[Collected data entries]
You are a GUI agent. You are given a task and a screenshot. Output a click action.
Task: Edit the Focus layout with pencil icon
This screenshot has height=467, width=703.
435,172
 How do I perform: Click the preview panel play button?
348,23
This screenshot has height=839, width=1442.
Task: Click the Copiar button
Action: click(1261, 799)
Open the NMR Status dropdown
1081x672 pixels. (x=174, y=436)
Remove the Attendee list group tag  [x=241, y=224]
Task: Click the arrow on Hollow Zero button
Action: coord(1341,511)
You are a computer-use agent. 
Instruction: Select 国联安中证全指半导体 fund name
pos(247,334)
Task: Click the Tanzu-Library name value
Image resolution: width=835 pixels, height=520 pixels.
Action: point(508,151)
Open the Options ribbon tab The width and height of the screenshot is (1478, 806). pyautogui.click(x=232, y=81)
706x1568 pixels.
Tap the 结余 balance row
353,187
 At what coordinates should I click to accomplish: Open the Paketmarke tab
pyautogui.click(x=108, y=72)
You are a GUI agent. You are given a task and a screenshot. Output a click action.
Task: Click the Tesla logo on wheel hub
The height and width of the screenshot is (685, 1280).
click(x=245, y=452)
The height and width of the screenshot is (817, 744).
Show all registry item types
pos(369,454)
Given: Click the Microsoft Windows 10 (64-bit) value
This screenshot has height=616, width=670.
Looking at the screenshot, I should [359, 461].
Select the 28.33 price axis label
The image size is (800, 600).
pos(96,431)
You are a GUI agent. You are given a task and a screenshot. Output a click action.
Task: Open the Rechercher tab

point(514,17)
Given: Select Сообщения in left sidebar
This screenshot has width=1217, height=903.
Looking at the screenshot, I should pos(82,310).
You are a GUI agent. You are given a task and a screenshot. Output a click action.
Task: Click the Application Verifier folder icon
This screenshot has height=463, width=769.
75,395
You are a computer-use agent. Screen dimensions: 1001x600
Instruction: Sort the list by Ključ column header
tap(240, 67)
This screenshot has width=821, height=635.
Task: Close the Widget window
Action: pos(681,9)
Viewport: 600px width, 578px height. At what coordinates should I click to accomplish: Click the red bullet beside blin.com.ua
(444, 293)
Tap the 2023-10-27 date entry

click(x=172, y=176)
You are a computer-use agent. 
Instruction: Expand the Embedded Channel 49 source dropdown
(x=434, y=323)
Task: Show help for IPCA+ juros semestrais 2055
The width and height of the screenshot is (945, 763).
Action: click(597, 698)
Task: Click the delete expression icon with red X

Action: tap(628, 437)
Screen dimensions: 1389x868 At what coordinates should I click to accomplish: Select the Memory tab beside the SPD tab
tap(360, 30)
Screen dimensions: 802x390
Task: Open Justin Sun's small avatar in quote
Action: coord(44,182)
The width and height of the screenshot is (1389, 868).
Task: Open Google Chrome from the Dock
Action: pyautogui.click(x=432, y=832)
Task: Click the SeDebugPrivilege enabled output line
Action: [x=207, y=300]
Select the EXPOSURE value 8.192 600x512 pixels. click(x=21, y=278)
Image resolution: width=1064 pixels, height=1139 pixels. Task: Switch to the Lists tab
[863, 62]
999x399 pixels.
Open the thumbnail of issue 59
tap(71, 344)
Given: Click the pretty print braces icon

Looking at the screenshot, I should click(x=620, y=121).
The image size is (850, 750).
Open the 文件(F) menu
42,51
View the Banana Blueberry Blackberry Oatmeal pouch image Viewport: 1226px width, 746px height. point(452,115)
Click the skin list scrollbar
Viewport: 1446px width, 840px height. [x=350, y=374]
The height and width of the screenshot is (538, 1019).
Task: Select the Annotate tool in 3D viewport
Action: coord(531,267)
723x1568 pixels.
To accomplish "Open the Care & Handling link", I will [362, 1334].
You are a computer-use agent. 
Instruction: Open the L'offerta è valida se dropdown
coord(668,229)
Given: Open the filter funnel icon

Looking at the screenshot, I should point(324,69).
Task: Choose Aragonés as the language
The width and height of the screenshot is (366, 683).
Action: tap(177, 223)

TASK REQUIREMENTS: Take the entries above and return only the lines from the one with "The height and width of the screenshot is (817, 744)." to the one with "Task: Click the Application", both included, unchanged.

TASK ANSWER:
The height and width of the screenshot is (817, 744).
Show all registry item types
pos(369,454)
Given: Click the Microsoft Windows 10 (64-bit) value
This screenshot has height=616, width=670.
Looking at the screenshot, I should [359, 461].
Select the 28.33 price axis label
The image size is (800, 600).
pos(96,431)
You are a GUI agent. You are given a task and a screenshot. Output a click action.
Task: Open the Rechercher tab

point(514,17)
Given: Select Сообщения in left sidebar
This screenshot has width=1217, height=903.
Looking at the screenshot, I should pos(82,310).
You are a GUI agent. You are given a task and a screenshot. Output a click action.
Task: Click the Application Verifier folder icon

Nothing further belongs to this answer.